Flight reservations for your expedition should be made as soon as possible after receiving confirmation of your climb.
Flying to Geneva, Switzerland
Arrival: Fly into Geneva, then travel by shuttle to Chamonix. You will need to arrive in Chamonix by the afternoon of Day 1 of your trip itinerary. If you need to (or opt to) arrive early and stay in Geneva, recommended hotels can be found in the Lodging section.
Shuttle from Geneva to Chamonix: You are required to make your own way to Chamonix. Shuttle buses are the best way to get from Geneva International Airport to Chamonix. We recommend Geneva Airport Transfers or Alpy Bus. Both cost around €25 and are easy to book online. We highly recommend booking your shuttle at least two weeks in advance. They will drop you directly at the Pointe Isabelle Hotel.
Team Meeting: Meet at 7:00am in the hotel lobby the morning of our first climbing day (Day 2 on itinerary). Your lead guide will send an email 7-10 days prior to your trip with details outlining the first climbing day and a possible gear list for that day.
Departure: Climbers should plan to depart Zermatt for Geneva the morning of Day 9. Train tickets can be purchased the afternoon before or the morning of departure. When booking your returning flight, be sure to account for the 3-hour train ride from Zermatt to Geneva. The first train departs around 5 a.m.

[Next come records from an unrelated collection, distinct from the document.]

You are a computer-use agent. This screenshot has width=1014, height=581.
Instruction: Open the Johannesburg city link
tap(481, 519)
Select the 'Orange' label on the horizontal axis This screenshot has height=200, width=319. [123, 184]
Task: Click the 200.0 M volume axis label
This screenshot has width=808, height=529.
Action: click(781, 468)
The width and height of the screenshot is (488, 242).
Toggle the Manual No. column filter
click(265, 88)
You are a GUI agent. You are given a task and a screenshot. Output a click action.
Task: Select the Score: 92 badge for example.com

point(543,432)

Arriving Early or Departing Late
Chamonix has an abundance of tourist attractions, shopping and dining for climbers and their families. Most popular is the famed Aig D’Midi cable car (the 3rd largest tourist attraction in all of France), which leaves directly out of downtown Chamonix and arrives at just over 3800m. Sightseeing and lunch can be enjoyed from this famous structure. In addition to the Aig D’Midi, the Montenvours train provides spectacular views of the Mer du Glace.

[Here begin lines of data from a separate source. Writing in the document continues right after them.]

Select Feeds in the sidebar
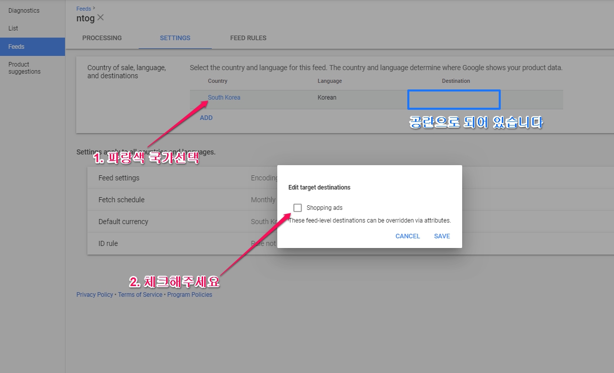click(x=16, y=47)
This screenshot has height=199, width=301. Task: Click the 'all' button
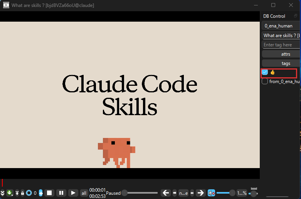84,193
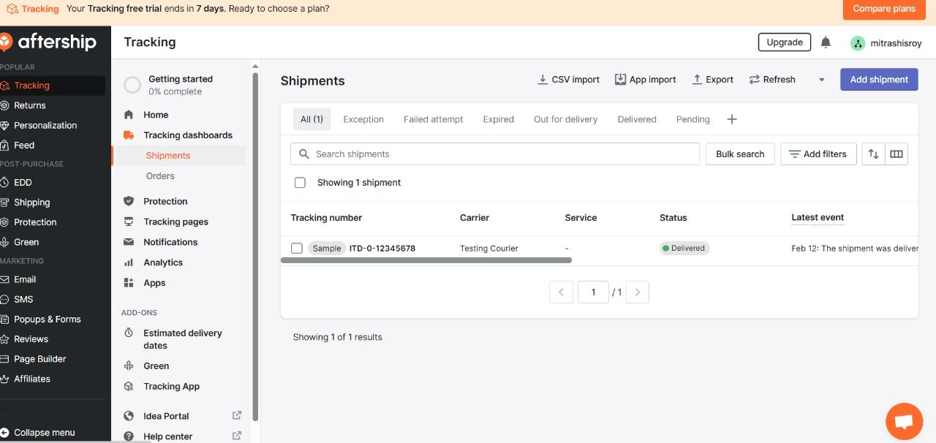Click the plus icon to add view tab

coord(732,119)
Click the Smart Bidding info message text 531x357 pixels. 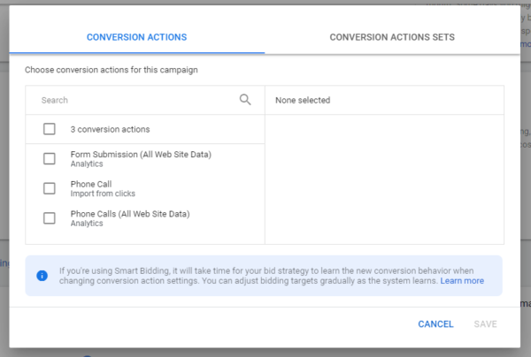(x=248, y=275)
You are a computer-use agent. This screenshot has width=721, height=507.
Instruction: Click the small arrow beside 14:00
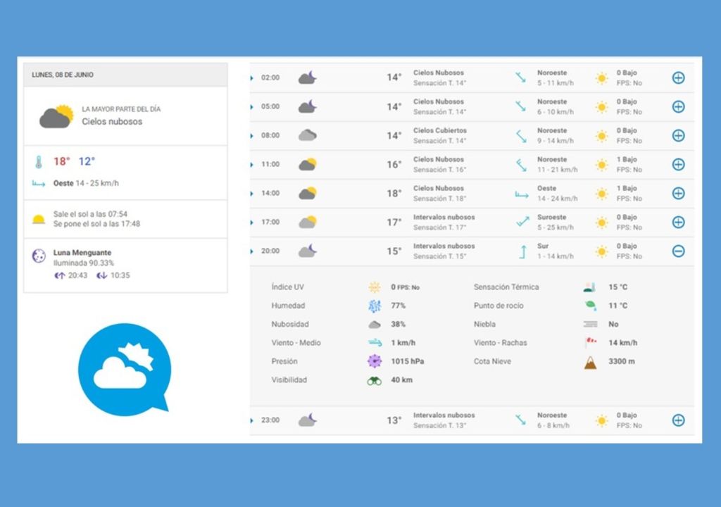[251, 194]
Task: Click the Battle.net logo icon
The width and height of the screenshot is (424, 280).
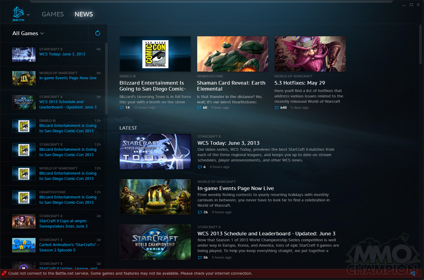Action: (18, 13)
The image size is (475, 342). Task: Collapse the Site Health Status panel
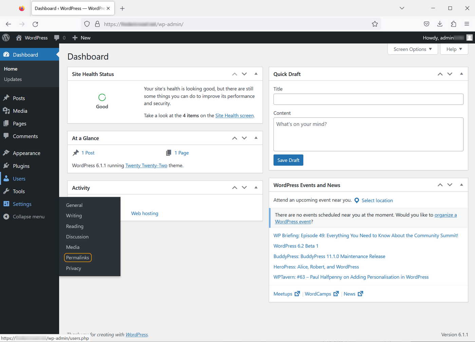256,74
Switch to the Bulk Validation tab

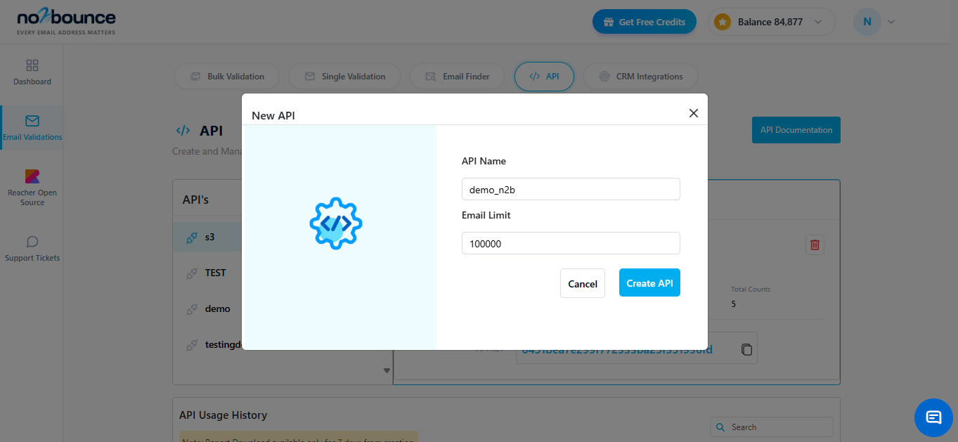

For climbers who prefer single room accommodations, these arrangements can be made for an additional fee. Be aware that private rooms are available at hotels during our trip, but not in the mountain huts.
For climbers choosing double room accommodations, every effort will be made to pair you with another climber. A Single Room Supplement Fee will apply if a match cannot be made or there is a last minute cancellation. This will help keep our overall program pricing down since unlike other companies we do not charge more for smaller groups.
Lodging in Chamonix is required on the first, second, and fifth night of the trip. These three nights of lodging are included in your trip cost. We stay at the Pointe Isabelle (subject to change). It is a centrally located and enjoyable place to stay. You can leave your luggage at this hotel in a safe storage area. We do recommend locks for you luggage and bags.
Pointe Isabelle: pointeisabelle.com
Moving to Zermatt
On the morning of Day 6, the team will move to Zermatt. Transportation to Zermatt will be provided either by train or shuttle. Upon arrival in Zermatt, we will drop our luggage off at Hotel City. We will spend the night next two nights at the Hornli Hutte on the mountain, then return to Hotel City.
Hotel City, Zermatt: cityzermatt.ch
European Hut Life
One of the benefits of climbing in the European Alps is the amazing hut system in place for climbers. A tradition since the late 19th century, the huts serve as base camp, a refuge from the elements, and even a bunk house with restaurant. Huts are fully staffed with a guardian and cook staff. The system allows us to leave our sleeping bags, tents, stoves, and meals behind while we climb.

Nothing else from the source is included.